Den nächsten grossen Schritt nach vorn, den Gramatica mit seiner Firma nehmen will, ist die bereits angekündigte Fusion mit der Mailänder Firma Pierrel. Diese bietet Dienstleistungen rund um die Entwicklung von Pharmazeutika an und produziert auch Medikamente für Dritte. Mondobiotech will nun mit der Schweizer Tochter Pierrel Research International in Thalwil fusionieren. Am kommenden Donnerstag können die Aktionäre von Mondobiotech an der Generalversammlung in Stans über die Fusion abstimmen. Geht alles gut, werden die rund 20 Mitarbeiter von Pierrel in Thalwil nach Stans ziehen, verspricht Gramatica. Wie erfolgreich das neue Unternehmen an Mondobiotechs Seite ist, muss aber hinterfragt werden. Der Börsenkurs bewegt sich seit fünf Jahren kontinuierlich nach unten. Laut Gramatica glaube Pierrel an das neue Geschäftsmodell von Mondobiotech und wolle auch in eine Weiterentwicklung investieren. 15 Millionen Franken brauche Mondobiotech in den nächsten Jahren, um in die USA und nach Asien zu expandieren und neue Technologien zu entwickeln, so der CEO. Das Geld soll von Pierrel aber auch von neuen Investoren kommen. «Nach der Fusion werden wir unser Geschäfts­modell den Investoren vorstellen, ich glaube, dass einige investieren werden», sagt Gramatica.
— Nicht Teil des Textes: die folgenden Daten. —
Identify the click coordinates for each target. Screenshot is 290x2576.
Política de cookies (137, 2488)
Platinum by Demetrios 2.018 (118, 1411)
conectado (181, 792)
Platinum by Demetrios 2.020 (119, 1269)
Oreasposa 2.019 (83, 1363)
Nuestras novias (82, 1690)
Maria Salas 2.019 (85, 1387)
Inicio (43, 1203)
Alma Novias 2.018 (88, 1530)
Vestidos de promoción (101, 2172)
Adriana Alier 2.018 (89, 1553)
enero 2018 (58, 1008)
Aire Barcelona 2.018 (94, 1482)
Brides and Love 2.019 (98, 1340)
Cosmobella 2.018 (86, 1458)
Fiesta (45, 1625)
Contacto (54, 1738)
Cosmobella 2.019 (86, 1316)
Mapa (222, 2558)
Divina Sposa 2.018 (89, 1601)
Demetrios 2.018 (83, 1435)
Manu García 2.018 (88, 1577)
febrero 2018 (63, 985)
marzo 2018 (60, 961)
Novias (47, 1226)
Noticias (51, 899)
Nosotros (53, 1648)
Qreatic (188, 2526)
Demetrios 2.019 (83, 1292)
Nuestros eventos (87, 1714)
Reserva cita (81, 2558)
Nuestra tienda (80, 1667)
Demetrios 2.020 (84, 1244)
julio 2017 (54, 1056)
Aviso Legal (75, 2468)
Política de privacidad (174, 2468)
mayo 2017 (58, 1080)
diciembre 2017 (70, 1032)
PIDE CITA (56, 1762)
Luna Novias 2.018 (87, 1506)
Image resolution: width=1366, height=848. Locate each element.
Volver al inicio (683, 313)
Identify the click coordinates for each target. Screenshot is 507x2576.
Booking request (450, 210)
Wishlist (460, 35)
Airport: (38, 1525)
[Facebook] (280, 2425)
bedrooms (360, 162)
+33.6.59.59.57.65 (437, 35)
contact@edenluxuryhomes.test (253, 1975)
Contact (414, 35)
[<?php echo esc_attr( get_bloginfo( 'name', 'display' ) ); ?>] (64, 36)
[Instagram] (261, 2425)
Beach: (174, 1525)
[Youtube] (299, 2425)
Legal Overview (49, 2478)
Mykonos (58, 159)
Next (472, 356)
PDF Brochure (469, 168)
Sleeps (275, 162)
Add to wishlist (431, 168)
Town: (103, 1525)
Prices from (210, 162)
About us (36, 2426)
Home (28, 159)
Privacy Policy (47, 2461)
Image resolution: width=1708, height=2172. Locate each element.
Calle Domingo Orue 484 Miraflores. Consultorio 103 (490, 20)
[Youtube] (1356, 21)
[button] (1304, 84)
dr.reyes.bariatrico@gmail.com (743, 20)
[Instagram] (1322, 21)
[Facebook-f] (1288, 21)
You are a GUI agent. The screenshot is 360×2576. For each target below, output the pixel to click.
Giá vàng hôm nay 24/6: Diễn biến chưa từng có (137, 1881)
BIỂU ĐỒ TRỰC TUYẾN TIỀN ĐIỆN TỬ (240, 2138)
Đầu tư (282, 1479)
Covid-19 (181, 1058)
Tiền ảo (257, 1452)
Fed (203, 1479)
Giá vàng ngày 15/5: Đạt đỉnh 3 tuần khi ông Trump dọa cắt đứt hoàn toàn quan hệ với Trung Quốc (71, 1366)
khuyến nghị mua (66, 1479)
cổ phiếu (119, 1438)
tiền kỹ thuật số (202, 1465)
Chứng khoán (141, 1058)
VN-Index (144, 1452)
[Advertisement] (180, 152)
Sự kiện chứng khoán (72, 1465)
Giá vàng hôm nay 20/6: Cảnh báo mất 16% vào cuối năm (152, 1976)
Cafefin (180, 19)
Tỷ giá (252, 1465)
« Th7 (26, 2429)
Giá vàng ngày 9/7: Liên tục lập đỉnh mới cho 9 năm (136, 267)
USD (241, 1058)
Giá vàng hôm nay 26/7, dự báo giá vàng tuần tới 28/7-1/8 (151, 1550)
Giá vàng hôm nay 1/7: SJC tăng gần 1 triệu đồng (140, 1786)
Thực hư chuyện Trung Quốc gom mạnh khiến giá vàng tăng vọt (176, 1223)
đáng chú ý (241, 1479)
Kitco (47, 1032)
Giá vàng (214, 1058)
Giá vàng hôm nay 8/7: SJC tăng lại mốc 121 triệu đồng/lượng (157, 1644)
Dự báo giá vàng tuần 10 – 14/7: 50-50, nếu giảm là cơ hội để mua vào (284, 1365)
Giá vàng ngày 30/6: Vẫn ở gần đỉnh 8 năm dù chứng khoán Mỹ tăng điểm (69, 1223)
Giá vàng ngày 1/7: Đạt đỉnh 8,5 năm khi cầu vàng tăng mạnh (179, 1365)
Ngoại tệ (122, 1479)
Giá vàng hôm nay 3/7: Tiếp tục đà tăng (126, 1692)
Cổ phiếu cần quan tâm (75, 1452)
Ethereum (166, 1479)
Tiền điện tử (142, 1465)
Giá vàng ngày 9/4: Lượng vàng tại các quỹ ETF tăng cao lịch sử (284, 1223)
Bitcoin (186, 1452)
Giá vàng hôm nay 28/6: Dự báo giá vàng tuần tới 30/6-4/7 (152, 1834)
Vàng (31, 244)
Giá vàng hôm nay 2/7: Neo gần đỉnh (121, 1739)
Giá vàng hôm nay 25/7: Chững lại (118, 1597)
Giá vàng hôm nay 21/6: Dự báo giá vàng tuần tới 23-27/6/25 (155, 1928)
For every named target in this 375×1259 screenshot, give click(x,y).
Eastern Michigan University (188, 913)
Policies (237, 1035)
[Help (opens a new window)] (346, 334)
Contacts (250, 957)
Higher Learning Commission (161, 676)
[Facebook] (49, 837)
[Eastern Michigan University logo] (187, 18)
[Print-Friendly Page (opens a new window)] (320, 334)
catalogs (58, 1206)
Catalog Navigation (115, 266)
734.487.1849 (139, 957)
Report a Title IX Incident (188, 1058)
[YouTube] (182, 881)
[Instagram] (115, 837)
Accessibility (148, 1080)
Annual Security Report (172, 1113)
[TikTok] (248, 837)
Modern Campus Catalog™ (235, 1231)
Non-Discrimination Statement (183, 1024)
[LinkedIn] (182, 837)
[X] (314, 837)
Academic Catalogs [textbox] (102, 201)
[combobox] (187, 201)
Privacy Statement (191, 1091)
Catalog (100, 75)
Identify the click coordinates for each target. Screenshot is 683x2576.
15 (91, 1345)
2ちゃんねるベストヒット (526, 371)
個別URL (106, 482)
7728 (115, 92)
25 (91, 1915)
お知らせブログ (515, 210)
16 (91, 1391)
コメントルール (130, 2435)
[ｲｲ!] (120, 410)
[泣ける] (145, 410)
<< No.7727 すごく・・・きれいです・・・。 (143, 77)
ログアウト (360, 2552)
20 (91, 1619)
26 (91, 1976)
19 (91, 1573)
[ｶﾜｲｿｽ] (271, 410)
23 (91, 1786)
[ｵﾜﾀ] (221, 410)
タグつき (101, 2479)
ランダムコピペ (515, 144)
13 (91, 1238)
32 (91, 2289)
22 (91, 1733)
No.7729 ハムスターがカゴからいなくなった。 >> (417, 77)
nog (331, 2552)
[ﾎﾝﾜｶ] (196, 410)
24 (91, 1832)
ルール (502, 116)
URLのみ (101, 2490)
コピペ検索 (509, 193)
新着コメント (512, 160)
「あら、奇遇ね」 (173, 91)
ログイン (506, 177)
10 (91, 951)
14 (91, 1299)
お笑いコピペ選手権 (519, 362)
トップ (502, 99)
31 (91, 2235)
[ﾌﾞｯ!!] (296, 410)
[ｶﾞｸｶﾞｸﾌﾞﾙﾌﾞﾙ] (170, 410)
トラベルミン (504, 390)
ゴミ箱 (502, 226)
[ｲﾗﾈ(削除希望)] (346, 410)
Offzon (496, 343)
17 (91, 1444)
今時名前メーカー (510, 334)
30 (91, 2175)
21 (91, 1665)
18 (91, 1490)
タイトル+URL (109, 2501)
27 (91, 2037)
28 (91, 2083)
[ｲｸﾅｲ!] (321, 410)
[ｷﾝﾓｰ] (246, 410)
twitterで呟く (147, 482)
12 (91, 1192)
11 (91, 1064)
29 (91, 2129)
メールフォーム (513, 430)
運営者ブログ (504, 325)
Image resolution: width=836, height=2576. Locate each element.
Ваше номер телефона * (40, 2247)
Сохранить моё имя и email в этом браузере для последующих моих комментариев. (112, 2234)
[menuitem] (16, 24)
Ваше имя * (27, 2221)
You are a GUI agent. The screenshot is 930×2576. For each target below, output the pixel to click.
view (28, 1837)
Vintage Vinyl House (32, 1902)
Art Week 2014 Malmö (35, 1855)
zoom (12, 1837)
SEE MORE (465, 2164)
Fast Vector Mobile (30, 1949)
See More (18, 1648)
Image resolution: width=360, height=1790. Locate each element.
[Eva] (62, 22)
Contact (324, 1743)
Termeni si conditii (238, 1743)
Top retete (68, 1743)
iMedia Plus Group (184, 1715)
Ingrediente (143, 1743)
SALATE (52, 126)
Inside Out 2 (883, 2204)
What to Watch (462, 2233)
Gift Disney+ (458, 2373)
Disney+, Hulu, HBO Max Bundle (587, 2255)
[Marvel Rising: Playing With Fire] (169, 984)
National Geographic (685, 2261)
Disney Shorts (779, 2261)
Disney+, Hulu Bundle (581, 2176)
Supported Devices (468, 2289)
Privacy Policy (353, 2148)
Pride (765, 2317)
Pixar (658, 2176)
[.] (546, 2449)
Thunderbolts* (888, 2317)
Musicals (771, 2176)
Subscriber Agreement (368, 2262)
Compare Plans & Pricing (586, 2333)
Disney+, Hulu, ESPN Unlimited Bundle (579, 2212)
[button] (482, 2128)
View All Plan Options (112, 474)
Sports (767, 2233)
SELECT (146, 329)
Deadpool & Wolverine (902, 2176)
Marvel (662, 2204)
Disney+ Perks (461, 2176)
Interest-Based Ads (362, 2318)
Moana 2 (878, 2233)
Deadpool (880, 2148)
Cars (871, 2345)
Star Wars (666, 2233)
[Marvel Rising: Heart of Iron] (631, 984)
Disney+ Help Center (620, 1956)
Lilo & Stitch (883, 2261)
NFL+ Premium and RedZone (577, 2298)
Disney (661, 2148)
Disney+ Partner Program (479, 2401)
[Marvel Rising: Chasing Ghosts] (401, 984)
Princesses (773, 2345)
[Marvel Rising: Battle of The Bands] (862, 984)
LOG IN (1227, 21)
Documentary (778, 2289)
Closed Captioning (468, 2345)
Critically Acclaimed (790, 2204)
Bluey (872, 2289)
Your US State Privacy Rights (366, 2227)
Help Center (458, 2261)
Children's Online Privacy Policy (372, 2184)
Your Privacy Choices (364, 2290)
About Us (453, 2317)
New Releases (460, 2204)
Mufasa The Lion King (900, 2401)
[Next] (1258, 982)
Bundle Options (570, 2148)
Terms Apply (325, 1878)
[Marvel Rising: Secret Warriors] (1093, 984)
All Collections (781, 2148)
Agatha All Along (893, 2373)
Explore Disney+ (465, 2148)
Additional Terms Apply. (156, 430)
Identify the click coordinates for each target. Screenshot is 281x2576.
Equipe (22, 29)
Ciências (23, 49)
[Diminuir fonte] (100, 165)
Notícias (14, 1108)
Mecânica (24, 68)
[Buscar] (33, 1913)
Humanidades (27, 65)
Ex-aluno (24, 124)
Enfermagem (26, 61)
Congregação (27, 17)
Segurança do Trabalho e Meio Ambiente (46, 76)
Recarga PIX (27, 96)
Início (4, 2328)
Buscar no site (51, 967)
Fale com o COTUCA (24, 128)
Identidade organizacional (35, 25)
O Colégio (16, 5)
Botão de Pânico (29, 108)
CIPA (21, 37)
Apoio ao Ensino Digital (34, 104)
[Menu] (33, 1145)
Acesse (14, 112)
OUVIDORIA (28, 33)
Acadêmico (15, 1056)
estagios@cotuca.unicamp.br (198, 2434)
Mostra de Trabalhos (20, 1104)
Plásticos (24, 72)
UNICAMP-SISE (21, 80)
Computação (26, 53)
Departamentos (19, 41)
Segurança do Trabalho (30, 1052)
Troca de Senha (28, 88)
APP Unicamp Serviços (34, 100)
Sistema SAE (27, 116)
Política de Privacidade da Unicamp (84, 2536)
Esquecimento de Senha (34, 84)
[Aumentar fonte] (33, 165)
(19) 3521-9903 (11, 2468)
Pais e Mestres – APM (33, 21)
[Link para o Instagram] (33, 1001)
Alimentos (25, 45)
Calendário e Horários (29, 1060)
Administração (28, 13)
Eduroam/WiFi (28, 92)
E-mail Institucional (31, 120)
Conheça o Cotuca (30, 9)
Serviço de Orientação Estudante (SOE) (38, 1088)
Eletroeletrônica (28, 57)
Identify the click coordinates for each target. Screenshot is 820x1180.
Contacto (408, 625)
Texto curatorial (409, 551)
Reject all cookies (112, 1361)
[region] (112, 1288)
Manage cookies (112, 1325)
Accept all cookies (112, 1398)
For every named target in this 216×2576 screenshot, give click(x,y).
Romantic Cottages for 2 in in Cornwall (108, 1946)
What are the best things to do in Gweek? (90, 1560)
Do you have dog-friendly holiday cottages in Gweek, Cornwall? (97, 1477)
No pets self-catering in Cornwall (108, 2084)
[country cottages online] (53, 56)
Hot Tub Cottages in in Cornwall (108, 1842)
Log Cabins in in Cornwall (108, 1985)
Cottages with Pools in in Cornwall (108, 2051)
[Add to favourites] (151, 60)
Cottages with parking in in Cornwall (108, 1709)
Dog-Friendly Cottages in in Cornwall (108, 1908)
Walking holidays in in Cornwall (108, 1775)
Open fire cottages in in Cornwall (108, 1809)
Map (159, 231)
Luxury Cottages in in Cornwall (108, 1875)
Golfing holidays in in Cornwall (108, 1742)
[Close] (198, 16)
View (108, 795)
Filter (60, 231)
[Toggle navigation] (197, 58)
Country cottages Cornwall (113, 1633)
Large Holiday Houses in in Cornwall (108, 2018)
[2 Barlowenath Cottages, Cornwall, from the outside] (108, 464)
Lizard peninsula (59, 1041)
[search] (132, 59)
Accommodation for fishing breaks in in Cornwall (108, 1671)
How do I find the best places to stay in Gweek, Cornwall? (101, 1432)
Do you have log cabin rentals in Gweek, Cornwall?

Kloster wird nicht renoviert

Die Ansiedelung von Mondobiotech im Kloster ist damit verknüpft gewesen, dass die Firma die notwendigen Renovierungsarbeiten an der Liegenschaft übernimmt. Firmengründer Cavalli engagierte für seine Pläne für teures Geld den Architekten Norman Foster. Diese Pläne stehen für Firmenchef Ruggero Gramatica nicht mehr zur Debatte: «Wir haben das Erdgeschoss renoviert und unterhalten das Klostergebäude gut. Wir sind laufend daran, notwendige Arbeiten vorzunehmen. Mehr können wir uns nicht leisten.»

Der Nidwaldner Volkswirtschaftsdirektor Gerhard Odermatt zog gestern auf Anfrage ein gemischtes Fazit: «Unsere ursprünglichen Ziele und Erwartungen wurden sicher nicht erfüllt.» Das Unternehmen übernehme aber den Unterhalt und zahle pünktlich seine Mieten. «Wir versuchen, das Bestmögliche aus der Situation zu machen», sagte Odermatt. Mit dem neuen CEO Ruggero Gramatica habe man ein sehr gutes Einvernehmen, die Informationspolitik des Unternehmens habe sich deutlich verbessert.